» **INPUT DATA**:
================================

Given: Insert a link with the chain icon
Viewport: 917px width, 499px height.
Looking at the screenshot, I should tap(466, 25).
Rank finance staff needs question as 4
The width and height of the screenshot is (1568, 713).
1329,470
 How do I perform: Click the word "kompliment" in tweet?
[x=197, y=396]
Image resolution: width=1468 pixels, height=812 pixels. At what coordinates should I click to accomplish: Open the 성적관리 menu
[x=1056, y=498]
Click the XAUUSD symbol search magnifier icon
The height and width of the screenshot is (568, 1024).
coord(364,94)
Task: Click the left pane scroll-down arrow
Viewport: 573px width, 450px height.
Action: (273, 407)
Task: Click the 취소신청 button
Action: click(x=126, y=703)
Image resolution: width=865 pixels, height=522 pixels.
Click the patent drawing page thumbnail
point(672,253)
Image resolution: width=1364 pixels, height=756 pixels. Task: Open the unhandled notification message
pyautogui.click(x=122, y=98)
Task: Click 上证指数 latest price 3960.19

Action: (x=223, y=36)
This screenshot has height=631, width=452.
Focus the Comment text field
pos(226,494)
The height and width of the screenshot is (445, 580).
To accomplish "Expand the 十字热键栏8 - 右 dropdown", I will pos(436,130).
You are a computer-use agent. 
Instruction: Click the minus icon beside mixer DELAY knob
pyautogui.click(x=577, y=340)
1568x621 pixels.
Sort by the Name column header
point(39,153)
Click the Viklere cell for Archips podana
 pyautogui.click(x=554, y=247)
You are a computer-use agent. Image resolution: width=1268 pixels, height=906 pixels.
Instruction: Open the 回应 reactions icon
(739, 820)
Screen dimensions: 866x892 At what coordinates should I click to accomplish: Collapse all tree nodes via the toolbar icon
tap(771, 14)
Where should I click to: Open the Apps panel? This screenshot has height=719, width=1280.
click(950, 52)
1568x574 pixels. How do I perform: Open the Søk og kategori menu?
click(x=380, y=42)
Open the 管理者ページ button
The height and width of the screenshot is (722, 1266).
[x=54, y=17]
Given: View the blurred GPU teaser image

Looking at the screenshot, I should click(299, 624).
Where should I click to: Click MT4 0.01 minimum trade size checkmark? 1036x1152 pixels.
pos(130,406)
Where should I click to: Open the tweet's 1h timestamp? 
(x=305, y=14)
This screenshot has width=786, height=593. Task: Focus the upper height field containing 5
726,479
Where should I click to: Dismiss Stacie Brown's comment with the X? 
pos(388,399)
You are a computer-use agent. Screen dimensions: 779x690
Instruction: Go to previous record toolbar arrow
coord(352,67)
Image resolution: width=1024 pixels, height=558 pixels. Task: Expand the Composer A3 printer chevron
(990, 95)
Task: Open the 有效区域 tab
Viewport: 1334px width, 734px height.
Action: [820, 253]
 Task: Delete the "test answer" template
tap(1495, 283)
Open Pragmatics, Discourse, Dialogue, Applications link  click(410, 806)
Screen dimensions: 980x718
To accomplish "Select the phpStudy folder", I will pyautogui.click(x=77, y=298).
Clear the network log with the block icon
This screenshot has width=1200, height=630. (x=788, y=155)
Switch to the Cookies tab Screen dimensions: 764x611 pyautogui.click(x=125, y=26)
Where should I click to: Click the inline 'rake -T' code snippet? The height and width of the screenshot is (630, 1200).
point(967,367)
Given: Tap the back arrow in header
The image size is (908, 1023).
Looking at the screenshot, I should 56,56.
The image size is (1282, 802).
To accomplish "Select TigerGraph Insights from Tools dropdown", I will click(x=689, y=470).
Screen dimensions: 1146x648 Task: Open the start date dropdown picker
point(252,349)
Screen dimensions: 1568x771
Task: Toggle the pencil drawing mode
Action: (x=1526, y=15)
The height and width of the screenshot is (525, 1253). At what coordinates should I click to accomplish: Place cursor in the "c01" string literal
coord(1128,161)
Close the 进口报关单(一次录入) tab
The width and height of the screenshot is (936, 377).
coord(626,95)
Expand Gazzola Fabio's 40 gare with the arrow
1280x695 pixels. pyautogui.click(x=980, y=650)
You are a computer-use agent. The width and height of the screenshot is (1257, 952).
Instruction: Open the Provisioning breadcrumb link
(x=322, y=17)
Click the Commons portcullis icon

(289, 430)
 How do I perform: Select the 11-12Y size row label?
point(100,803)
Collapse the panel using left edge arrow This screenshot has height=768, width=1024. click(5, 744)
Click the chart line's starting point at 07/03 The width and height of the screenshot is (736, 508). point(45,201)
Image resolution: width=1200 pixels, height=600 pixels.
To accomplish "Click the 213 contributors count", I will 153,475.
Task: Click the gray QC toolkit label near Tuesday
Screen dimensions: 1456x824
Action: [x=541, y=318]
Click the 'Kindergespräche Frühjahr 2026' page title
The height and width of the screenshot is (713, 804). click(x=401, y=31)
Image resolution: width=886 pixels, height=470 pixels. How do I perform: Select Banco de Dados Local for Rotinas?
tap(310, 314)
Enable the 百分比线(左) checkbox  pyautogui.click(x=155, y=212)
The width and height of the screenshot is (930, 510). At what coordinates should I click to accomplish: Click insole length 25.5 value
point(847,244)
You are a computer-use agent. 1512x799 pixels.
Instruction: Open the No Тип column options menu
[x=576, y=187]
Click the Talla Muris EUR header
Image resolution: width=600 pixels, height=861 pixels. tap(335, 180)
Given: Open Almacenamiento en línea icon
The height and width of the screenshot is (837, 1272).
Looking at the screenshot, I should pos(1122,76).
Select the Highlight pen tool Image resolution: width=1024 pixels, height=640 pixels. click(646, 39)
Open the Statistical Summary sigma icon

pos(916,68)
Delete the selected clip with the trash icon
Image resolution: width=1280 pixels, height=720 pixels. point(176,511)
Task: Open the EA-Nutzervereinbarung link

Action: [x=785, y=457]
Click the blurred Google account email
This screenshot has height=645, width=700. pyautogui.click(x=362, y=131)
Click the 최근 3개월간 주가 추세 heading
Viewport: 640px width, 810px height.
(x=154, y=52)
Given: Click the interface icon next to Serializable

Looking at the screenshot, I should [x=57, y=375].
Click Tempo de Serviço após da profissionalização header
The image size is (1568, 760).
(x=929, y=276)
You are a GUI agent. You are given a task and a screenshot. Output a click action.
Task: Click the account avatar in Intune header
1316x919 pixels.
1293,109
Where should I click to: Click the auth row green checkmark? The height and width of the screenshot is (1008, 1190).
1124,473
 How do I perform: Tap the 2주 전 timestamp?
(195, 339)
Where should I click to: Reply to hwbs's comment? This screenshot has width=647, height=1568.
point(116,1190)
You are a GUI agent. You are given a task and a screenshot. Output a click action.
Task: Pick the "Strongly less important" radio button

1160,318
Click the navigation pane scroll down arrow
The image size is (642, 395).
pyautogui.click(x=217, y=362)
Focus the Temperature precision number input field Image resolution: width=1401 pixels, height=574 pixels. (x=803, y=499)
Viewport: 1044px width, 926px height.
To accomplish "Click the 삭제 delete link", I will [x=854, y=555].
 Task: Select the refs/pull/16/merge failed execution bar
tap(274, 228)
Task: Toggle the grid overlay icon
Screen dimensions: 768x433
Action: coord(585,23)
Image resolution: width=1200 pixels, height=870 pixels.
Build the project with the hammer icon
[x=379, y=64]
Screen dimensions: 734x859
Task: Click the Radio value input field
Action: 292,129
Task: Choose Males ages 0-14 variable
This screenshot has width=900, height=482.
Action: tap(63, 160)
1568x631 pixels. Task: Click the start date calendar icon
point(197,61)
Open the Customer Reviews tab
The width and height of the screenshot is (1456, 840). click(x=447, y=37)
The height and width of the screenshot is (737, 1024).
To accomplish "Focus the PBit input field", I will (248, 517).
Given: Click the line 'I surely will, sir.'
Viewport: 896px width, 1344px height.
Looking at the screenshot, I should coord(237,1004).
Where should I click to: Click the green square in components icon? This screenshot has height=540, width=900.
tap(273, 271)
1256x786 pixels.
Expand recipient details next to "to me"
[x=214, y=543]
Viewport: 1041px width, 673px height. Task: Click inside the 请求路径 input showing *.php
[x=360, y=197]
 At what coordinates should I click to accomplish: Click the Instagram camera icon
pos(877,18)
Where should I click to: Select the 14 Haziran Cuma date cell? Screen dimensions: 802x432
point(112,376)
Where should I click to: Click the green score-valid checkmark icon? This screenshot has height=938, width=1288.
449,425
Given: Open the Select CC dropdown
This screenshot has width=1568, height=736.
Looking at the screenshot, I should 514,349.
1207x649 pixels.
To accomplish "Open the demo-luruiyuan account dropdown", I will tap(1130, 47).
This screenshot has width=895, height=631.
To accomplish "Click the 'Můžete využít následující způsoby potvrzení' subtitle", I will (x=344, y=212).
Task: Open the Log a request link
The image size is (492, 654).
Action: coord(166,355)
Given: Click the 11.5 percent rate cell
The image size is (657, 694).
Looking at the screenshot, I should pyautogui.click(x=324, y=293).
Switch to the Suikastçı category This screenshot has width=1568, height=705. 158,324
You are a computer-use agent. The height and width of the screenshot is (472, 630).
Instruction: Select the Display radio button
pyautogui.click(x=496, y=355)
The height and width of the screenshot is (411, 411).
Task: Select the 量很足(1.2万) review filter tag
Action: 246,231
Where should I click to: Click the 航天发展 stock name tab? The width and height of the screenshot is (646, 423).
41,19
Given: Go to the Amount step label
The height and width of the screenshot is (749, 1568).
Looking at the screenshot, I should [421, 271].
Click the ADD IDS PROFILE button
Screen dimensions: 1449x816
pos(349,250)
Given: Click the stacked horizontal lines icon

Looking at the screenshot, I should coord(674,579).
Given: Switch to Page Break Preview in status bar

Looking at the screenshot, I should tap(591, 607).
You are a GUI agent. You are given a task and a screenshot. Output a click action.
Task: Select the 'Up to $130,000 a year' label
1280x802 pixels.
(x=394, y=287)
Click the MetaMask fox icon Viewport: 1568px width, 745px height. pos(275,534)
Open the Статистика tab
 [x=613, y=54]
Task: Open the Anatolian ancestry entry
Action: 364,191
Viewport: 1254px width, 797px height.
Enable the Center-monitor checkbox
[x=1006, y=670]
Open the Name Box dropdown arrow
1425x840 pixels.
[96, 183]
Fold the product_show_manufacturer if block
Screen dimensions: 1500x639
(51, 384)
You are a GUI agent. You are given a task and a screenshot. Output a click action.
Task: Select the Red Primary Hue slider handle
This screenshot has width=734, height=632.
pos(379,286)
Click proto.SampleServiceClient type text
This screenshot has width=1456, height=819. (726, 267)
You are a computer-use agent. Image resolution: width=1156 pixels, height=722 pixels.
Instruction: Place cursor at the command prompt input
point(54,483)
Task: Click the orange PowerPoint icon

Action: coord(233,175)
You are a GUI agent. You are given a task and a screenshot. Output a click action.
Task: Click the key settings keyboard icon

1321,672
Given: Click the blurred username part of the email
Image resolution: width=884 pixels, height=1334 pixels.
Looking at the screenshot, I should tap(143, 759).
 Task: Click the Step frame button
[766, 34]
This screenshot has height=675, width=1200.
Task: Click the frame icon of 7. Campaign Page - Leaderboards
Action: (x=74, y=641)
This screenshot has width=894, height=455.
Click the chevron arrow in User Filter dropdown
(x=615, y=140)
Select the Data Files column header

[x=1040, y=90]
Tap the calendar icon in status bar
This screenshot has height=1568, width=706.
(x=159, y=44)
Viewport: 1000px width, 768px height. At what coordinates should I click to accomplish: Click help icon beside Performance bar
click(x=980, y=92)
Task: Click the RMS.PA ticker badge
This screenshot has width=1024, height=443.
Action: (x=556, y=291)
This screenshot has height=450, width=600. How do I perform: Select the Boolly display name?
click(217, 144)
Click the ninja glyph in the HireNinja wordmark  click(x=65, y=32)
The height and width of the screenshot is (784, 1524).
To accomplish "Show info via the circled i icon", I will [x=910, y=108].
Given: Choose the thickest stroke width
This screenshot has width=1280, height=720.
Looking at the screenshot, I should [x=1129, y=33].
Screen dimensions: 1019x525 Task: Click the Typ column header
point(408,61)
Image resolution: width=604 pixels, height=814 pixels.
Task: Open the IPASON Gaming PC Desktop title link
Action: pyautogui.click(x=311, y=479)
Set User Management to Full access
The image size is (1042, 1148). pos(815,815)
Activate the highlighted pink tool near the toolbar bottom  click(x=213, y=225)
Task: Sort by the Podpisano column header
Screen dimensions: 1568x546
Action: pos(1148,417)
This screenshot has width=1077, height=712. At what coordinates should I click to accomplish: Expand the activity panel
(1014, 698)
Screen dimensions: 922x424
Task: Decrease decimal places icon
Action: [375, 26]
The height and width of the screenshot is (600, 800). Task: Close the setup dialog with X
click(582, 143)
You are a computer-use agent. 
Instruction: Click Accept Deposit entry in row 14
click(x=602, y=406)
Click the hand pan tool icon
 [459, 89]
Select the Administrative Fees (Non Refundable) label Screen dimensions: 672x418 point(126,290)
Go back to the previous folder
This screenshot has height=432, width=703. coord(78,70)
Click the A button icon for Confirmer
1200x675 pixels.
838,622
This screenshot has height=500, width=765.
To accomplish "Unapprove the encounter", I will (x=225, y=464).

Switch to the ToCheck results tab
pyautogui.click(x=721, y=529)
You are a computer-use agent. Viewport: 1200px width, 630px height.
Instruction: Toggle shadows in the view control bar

================================

Every line in the records above with the string "Choose" in it should be shown.

Task: Choose Males ages 0-14 variable
Given: Choose the thickest stroke width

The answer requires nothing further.